**THE TASK**
Say how many lines in the records hold the word "under", and give nothing but that number.

[Opening EXERCISE MATERIAL section]

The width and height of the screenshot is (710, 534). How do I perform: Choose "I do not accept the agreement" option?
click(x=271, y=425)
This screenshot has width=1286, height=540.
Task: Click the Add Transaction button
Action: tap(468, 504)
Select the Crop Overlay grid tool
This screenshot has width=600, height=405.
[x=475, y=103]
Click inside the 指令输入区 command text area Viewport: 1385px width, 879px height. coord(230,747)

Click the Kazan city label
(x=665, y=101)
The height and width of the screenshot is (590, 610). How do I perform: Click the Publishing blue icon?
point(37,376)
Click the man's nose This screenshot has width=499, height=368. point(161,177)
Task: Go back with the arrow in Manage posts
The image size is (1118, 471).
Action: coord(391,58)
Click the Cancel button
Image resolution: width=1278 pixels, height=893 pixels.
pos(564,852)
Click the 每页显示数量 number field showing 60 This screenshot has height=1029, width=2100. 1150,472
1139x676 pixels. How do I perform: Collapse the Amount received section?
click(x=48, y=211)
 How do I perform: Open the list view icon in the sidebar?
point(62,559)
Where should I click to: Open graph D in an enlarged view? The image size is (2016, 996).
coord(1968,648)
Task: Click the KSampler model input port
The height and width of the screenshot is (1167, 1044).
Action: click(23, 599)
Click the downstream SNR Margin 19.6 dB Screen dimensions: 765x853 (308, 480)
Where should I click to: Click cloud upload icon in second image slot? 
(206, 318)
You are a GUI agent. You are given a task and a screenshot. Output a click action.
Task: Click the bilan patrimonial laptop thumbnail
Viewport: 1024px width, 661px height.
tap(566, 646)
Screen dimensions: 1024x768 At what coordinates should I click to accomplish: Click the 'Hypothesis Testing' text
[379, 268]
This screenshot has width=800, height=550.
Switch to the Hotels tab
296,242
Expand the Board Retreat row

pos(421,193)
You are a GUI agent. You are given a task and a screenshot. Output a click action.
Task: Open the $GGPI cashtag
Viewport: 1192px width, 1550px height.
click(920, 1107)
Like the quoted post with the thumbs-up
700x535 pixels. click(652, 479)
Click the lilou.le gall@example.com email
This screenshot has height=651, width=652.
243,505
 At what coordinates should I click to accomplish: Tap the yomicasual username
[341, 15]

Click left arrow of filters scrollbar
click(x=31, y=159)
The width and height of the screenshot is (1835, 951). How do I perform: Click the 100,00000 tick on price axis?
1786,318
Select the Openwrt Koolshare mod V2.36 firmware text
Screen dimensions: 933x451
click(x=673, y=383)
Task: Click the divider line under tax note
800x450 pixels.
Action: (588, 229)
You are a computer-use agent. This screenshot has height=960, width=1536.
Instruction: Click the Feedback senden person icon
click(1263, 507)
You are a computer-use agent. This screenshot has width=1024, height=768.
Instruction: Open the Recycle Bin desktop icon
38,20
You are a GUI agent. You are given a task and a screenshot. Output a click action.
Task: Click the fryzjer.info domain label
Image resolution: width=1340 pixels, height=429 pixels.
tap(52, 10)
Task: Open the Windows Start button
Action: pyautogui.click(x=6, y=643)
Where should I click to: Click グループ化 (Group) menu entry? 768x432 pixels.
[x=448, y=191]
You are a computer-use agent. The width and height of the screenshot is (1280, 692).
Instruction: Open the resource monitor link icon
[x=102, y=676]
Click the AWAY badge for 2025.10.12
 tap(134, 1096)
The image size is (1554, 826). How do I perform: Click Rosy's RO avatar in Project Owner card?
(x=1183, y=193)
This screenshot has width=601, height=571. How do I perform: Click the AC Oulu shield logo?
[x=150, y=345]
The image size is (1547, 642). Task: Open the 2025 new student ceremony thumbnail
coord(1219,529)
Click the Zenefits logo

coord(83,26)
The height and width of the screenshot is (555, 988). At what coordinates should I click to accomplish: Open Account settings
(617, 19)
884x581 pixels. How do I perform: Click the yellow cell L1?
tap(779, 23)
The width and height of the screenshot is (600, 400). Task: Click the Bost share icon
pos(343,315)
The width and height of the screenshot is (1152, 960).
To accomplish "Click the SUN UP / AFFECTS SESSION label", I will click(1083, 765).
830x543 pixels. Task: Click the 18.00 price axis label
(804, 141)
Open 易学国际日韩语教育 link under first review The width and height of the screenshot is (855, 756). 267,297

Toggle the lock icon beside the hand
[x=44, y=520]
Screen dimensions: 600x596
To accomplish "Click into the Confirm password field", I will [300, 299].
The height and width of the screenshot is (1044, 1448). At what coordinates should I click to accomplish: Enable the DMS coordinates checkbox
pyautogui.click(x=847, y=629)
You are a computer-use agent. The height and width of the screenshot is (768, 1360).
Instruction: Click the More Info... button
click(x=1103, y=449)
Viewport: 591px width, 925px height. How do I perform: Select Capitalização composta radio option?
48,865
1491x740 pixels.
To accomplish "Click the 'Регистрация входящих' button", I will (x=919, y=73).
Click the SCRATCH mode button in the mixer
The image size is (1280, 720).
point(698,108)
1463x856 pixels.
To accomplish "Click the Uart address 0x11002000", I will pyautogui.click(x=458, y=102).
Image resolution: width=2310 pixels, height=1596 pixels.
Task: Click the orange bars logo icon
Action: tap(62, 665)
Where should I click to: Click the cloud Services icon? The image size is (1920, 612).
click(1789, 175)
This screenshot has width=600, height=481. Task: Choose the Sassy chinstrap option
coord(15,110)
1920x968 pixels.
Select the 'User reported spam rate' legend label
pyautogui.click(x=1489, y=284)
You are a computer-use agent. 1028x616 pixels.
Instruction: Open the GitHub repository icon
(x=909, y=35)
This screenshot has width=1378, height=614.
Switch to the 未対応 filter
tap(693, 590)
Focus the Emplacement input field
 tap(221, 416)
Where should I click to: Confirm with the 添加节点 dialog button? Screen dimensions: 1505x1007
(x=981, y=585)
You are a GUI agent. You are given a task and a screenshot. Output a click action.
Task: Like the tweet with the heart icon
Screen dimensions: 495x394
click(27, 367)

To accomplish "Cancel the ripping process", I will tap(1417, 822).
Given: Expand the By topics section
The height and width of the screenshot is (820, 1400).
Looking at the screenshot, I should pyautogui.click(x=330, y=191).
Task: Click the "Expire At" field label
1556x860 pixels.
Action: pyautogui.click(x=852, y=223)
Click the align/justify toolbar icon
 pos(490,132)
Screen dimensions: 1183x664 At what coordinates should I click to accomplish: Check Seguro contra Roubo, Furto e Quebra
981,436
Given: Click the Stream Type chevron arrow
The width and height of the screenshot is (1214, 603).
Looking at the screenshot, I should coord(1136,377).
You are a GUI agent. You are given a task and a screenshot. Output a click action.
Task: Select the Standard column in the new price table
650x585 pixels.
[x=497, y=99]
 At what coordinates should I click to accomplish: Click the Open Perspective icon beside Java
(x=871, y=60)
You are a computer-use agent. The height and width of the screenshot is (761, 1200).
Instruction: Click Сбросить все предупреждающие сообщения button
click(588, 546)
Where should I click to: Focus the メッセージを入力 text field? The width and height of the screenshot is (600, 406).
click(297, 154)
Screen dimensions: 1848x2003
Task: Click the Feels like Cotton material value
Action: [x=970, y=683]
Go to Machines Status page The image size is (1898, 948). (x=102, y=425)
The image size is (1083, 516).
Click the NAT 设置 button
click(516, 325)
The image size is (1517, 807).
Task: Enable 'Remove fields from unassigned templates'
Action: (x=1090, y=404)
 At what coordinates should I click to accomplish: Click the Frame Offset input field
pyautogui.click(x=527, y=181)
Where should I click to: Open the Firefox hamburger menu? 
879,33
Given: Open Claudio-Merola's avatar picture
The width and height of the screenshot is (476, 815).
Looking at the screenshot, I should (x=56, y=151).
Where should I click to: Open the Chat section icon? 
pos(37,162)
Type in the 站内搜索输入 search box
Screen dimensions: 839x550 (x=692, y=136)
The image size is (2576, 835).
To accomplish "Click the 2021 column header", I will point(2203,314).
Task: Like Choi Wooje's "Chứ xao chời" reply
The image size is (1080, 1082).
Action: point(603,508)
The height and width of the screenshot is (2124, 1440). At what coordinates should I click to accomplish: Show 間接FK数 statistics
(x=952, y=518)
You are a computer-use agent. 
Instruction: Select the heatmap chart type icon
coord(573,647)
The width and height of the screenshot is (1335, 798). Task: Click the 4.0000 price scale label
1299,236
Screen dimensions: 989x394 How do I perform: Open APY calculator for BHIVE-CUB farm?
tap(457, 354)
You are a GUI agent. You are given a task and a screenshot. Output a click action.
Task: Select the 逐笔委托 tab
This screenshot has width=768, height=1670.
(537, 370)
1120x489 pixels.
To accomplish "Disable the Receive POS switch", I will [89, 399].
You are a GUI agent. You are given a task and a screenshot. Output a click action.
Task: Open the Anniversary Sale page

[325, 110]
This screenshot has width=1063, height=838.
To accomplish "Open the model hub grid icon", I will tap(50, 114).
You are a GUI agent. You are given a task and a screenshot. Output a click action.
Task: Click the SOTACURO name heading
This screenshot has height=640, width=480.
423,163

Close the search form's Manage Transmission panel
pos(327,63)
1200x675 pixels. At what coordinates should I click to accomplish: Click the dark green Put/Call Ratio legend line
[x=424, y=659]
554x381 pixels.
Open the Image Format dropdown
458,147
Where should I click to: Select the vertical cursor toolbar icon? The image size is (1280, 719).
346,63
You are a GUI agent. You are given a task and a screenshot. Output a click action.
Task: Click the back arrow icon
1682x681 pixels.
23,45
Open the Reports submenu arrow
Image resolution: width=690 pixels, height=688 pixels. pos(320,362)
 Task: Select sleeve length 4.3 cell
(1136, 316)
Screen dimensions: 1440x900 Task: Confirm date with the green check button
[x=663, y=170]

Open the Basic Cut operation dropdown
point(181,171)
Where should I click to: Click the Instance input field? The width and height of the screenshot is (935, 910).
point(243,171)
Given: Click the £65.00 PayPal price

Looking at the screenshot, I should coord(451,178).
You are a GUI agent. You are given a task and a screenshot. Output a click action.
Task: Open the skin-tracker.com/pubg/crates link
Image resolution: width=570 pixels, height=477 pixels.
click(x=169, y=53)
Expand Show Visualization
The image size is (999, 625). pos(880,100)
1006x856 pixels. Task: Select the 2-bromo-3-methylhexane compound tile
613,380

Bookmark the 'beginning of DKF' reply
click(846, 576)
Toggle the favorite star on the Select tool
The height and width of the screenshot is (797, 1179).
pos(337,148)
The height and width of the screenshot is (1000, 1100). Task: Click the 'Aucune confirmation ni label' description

[Closing EXERCISE MATERIAL section]

**RESPONSE BELOW**
2